Those lines of the data that hold the word "click" are to be copied out.

*** RAW DATA ***

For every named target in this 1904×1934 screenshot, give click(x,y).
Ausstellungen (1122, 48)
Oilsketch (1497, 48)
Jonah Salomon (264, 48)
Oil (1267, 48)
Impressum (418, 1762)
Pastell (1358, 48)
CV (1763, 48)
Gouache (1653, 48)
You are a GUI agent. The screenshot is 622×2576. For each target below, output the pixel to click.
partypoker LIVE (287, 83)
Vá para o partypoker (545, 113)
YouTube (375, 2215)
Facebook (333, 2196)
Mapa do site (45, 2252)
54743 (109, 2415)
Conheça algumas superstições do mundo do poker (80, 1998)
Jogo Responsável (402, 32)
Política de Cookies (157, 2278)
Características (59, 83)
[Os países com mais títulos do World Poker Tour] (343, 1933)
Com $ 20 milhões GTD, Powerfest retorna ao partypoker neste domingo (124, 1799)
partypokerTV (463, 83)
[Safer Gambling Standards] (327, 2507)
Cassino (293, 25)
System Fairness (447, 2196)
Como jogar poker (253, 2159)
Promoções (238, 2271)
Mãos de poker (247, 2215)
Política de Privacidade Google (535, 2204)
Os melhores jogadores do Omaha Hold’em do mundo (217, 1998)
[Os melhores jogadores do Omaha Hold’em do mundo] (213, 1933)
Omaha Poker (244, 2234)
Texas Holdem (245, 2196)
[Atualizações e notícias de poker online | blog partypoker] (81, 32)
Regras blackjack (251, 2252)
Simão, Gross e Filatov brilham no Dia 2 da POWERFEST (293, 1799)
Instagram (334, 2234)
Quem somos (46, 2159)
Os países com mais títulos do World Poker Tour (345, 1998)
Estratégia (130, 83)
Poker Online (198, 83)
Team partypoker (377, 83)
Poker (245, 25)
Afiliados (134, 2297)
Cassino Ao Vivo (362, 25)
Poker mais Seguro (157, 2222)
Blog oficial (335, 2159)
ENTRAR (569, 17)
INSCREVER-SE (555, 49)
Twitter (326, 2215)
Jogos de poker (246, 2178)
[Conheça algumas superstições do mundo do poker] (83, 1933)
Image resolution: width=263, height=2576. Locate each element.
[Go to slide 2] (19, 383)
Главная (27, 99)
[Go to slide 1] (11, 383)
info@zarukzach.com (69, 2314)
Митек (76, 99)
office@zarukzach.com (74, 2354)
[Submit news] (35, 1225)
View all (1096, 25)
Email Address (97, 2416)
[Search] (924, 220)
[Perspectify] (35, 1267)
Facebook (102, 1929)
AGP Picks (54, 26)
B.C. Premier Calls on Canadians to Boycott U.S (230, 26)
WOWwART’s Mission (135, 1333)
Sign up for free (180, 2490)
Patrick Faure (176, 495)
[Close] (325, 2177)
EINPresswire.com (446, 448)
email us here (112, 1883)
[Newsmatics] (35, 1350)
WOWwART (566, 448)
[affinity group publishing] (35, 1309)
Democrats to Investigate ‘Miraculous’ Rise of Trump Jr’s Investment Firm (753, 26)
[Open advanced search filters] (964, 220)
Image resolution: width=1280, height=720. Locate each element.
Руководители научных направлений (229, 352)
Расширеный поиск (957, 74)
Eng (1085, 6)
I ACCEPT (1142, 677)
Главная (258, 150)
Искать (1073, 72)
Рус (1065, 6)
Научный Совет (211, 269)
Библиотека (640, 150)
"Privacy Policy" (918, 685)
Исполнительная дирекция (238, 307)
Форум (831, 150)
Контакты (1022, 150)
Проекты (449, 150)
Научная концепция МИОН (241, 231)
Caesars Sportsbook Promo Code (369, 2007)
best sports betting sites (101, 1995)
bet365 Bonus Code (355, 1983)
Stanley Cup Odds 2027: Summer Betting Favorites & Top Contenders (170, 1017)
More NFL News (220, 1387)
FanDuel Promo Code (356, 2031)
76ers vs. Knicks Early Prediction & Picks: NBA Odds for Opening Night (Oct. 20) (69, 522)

*** End of RAW DATA ***

* _TASK RESPONSE_:
For every named target in this 1904×1934 screenshot, give click(x,y).
You are a GUI agent. The screenshot is 622×2576. For each target below, output the pixel to click.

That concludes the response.